## Records for the task
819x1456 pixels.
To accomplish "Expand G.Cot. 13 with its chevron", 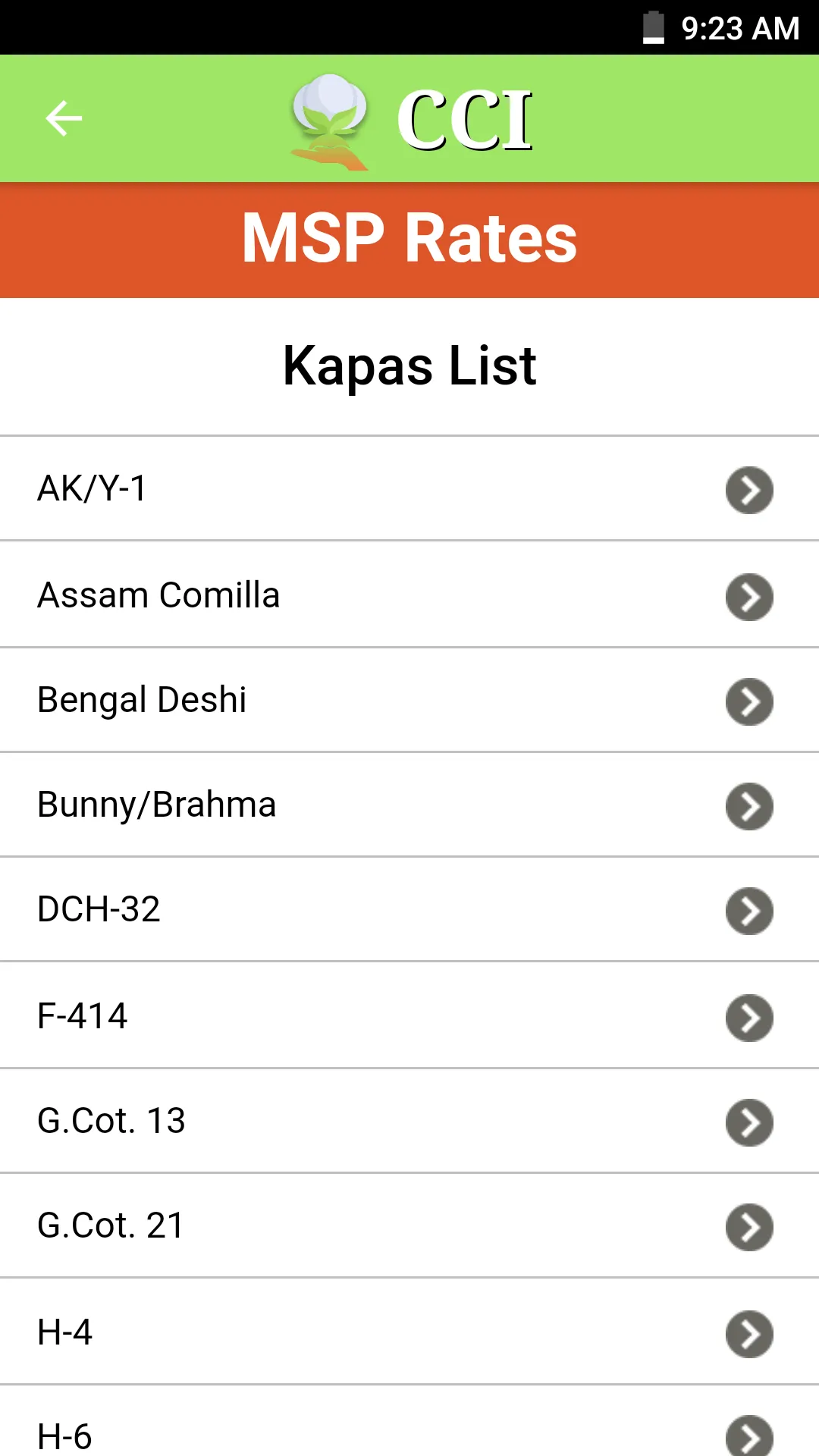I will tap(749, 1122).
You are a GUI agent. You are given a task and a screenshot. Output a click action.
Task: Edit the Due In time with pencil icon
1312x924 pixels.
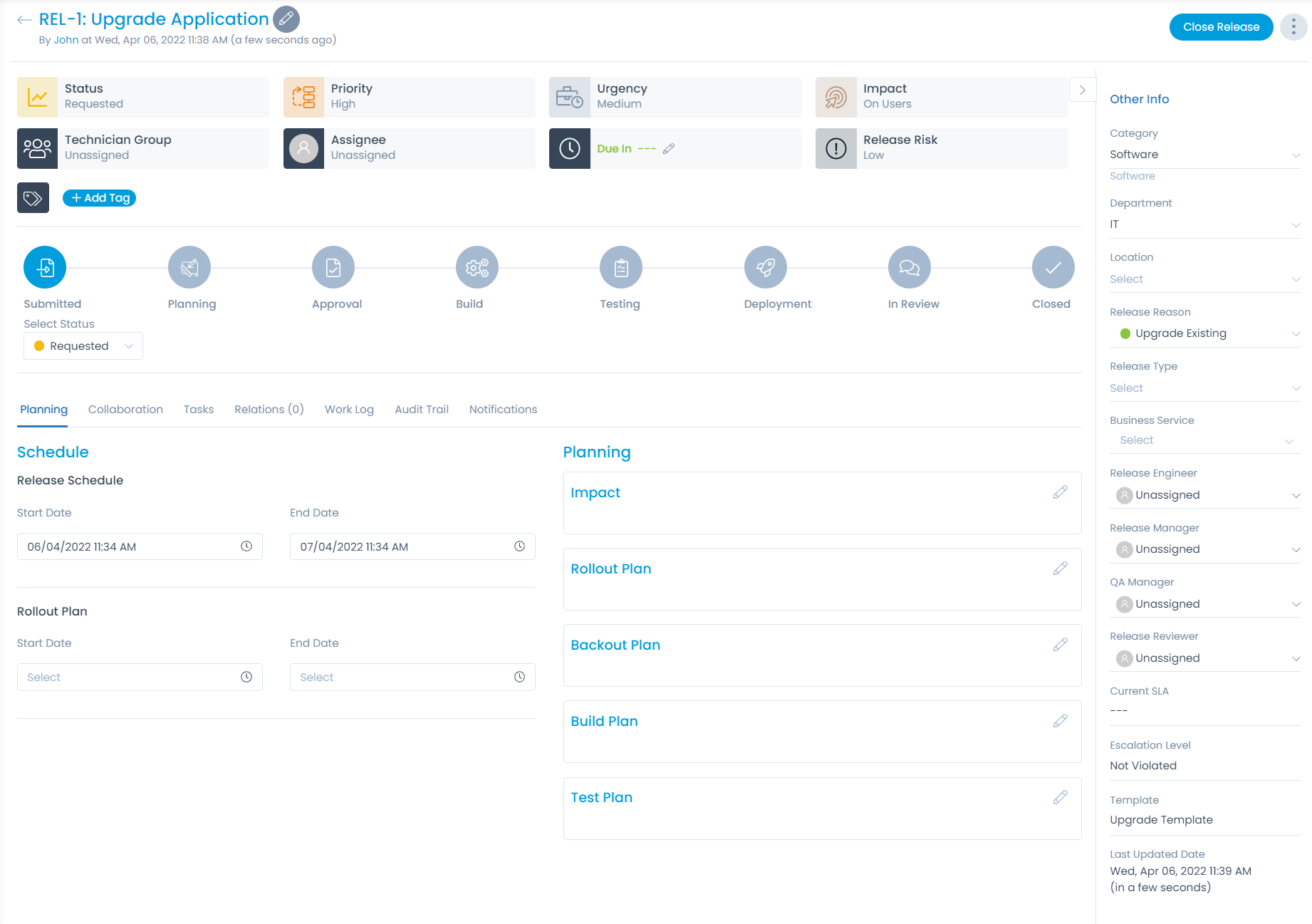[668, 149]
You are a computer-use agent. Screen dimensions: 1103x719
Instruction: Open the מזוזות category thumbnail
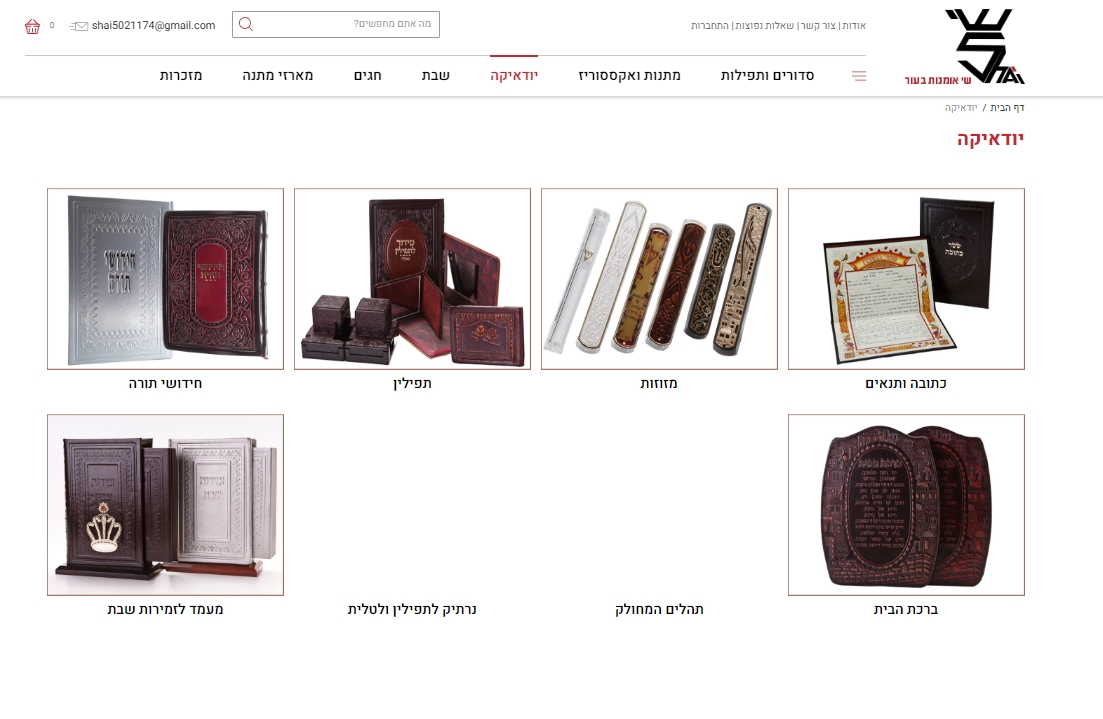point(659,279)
* * *
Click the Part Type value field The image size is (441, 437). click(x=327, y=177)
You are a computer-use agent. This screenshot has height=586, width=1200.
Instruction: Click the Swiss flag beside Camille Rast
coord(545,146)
* * *
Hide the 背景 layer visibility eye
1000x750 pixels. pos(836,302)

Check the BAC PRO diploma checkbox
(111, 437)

## Instructions for the task
Which lines above carry the string "screenshot"? Copy those lines.

## Written response
You are a GUI agent. You are given a task and a screenshot. Output a click action.
You are a computer-use agent. This screenshot has height=586, width=1200.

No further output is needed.